## Exercise brief
Among the entries below, find the line with "imprint (207, 2183)", then quote it and each following line up to and including the line with "[Mobile menu icon]", and nothing else.

(Beginning of Given information)

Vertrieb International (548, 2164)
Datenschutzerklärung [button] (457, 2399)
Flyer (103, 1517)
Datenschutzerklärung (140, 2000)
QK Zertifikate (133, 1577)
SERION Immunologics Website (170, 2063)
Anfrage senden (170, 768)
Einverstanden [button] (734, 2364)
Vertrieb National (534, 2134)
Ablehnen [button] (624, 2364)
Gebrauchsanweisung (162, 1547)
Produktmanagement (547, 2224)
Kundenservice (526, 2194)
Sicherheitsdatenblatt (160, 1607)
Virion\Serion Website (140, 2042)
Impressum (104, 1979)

(End of Given information)
(Beginning of Given information)

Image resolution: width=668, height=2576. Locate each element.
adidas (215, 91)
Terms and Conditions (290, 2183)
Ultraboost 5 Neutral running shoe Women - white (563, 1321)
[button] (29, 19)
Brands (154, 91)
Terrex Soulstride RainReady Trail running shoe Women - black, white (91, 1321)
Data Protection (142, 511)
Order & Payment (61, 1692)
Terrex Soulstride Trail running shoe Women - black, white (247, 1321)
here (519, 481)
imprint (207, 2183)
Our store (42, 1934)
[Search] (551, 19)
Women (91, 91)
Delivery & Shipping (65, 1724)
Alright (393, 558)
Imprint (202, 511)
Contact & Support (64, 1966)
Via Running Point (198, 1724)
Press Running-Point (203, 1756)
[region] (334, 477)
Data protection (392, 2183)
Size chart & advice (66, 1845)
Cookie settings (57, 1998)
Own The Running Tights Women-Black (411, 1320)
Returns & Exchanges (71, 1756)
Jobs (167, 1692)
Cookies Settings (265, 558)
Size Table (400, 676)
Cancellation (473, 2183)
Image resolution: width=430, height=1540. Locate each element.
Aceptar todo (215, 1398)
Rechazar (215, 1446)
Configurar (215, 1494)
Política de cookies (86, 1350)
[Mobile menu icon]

(End of Given information)
(Beginning of Given information)

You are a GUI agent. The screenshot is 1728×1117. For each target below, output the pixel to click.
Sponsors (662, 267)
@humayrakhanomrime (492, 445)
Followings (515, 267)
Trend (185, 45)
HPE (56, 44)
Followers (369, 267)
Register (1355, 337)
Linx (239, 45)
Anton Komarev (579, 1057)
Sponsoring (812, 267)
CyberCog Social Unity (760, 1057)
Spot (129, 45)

(End of Given information)

## Answer to the problem
imprint (207, 2183)
Our store (42, 1934)
[Search] (551, 19)
Women (91, 91)
Delivery & Shipping (65, 1724)
Alright (393, 558)
Imprint (202, 511)
Contact & Support (64, 1966)
Via Running Point (198, 1724)
Press Running-Point (203, 1756)
[region] (334, 477)
Data protection (392, 2183)
Size chart & advice (66, 1845)
Cookie settings (57, 1998)
Own The Running Tights Women-Black (411, 1320)
Returns & Exchanges (71, 1756)
Jobs (167, 1692)
Cookies Settings (265, 558)
Size Table (400, 676)
Cancellation (473, 2183)
Image resolution: width=430, height=1540. Locate each element.
Aceptar todo (215, 1398)
Rechazar (215, 1446)
Configurar (215, 1494)
Política de cookies (86, 1350)
[Mobile menu icon]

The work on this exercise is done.